Having a WordPress blog means that I get to see which hyperlinks anonymous readers are following, and I know that some onward clicks are taking people to my open access articles. At the end of last week I asked colleagues managing ORCA if any tools existed to help me find out which of my papers have been downloaded, and when.

What I now have is access to an application allowing me to interrogate ORCA in all sorts of ways. So I know, for example, that full-text papers I have authored and saved to the repository have been downloaded 360 times between January 1st 2005 (the earliest date I can select) and today, July 3rd 2013. Two hundred and eighty eight of these downloads have taken place since November 24th 2012, this being the date I created this blog and first posted.

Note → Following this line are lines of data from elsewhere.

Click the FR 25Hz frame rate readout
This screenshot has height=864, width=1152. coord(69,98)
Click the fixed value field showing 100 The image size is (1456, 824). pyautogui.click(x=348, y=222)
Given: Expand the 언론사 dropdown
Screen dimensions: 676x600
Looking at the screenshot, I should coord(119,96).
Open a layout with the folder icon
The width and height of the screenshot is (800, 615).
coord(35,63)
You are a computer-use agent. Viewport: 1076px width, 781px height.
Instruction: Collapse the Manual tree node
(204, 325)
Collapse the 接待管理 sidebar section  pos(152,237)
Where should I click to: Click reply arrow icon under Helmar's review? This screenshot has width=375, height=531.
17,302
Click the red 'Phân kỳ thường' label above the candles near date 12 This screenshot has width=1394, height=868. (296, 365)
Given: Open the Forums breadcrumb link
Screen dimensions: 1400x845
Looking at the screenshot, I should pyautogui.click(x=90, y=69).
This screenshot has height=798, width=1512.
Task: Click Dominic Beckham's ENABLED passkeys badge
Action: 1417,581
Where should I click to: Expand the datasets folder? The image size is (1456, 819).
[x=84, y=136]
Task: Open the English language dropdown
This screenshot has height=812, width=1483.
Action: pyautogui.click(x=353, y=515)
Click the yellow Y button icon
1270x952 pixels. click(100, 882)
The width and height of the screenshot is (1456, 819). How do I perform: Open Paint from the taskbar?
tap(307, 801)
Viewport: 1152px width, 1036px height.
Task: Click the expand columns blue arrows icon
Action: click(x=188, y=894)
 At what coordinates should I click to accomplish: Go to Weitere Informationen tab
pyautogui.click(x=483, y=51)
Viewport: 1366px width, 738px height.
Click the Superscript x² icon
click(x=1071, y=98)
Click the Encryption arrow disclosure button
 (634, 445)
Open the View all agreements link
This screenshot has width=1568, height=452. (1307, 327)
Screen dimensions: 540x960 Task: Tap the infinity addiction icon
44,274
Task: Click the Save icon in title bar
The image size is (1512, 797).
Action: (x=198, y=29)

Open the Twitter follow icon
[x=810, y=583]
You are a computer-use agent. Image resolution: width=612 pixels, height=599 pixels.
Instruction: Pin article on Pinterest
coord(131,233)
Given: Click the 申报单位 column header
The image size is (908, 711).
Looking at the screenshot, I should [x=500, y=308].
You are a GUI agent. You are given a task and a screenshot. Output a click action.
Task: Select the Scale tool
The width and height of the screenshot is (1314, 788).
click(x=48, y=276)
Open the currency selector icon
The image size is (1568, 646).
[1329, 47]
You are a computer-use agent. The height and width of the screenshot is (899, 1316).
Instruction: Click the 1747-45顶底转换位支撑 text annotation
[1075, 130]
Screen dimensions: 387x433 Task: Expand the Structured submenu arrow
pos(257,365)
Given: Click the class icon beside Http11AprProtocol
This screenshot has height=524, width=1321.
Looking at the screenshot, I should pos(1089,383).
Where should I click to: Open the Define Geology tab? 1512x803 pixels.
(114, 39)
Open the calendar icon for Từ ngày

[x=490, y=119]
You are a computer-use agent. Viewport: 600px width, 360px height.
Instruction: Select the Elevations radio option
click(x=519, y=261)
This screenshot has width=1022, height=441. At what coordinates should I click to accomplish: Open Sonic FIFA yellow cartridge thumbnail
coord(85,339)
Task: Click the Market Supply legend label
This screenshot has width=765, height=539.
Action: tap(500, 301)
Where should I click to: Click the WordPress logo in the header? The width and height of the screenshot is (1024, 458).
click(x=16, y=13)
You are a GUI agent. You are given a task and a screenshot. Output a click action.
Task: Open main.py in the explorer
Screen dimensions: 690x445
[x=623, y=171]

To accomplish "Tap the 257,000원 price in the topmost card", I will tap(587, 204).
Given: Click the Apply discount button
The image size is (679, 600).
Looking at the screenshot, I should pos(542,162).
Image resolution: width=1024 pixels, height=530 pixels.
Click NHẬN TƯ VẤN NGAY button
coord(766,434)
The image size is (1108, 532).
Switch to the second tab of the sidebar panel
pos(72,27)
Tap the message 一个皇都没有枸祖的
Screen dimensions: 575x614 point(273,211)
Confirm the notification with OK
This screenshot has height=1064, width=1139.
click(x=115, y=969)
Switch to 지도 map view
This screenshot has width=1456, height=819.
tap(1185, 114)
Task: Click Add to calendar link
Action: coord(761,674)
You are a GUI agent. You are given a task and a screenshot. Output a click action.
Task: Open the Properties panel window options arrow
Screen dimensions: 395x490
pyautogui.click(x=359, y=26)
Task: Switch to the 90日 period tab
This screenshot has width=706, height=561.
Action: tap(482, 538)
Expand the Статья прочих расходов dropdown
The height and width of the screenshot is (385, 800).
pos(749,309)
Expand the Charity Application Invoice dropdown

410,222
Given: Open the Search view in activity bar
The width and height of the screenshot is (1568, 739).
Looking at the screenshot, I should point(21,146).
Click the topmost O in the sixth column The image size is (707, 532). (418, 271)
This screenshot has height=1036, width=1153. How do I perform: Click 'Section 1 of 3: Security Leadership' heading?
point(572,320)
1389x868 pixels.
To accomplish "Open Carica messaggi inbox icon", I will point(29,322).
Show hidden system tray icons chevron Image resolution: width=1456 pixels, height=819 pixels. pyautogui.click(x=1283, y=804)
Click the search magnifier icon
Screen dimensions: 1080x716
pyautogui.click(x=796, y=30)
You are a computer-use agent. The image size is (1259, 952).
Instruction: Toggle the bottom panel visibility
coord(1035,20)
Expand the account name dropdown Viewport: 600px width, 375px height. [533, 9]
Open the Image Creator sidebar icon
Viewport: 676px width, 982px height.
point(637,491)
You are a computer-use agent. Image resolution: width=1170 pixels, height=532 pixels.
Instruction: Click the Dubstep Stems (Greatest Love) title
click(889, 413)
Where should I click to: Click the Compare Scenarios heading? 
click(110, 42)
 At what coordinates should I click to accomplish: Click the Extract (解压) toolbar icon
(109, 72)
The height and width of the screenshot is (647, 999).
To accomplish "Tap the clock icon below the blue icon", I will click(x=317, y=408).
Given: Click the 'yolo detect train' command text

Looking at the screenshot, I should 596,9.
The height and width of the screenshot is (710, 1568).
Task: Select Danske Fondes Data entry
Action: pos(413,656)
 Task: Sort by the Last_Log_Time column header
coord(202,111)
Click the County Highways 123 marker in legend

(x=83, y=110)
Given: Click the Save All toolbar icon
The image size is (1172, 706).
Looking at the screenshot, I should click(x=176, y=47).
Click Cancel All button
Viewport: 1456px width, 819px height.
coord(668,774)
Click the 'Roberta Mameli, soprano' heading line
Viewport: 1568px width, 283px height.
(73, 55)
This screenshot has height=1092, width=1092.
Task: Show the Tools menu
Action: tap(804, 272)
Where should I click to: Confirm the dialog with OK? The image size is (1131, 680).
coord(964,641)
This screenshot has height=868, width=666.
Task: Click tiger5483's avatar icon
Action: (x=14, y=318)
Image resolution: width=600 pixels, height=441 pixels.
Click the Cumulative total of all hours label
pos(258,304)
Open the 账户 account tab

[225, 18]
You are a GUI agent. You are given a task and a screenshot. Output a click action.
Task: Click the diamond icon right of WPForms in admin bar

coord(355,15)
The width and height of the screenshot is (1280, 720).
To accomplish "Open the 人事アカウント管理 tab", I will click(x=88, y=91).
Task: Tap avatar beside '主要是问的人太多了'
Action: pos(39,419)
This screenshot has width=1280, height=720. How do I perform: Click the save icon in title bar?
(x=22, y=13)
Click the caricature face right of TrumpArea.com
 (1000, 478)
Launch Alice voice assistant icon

Here is a summary of my ORCA ‘eprints’ and the number of times each has been downloaded up to today:

Eprint Fulltext Downloads
Hannigan, Ben and Allen, Davina Ann 2013. Complex caring trajectories in community mental health: contingencies, divisions of labor and care coordination. Community Mental Health Journal 10.1007/s10597-011-9467-9
file
150
Hannigan, Ben and Coffey, Michael 2011. Where the wicked problems are: the case of mental health. Health Policy 101 (3) , pp. 220-227. 10.1016/j.healthpol.2010.11.002
file
70
Coffey, Michael and Hannigan, Ben 2013. New roles for nurses as approved mental health professionals in England and Wales: A discussion paper. International Journal of Nursing Studies 10.1016/j.ijnurstu.2013.02.014
file
65
Hannigan, Ben and Allen, Davina Ann 2011. Giving a fig about roles: Policy, context and work in community mental health care. Journal of Psychiatric and Mental Health Nursing 18 (1) , pp. 1-8. 10.1111/j.1365-2850.2010.01631.x
file
24
Hannigan, Ben 2013. Connections and consequences in complex systems: insights from a case study of the emergence and local impact of crisis resolution and home treatment services. Social Science & Medicine 10.1016/j.socscimed.2011.12.044
file
20
Hannigan, Ben and Allen, Davina Ann 2006. Complexity and Change in the United Kingdom’s System of Mental Health Care. Social Theory & Health 4 (3) , pp. 244-263. 10.1057/palgrave.sth.8700073
file
18
Hannigan, Ben and Allen, Davina Ann 2003. A tale of two studies: research governance issues arising from two ethnographic investigations into the organisation of health and social care. International Journal of Nursing Studies. 40 (7) , pp. 685-695. 10.1016/S0020-7489(02)00111-6
file
13

All are papers I have specifically blogged about, and have subsequently flagged up on my Enduring posts page. I am therefore going to tentatively conclude that the approach I have taken to increase the visibility of my research is having an effect.

What I do not know is who has been downloading (and hopefully reading!) these articles, and for what purposes. I would like to think it has been a mixture of researchers, practitioners, managers, policymakers and service users. I also hope they have found what they have read to have been both interesting and useful.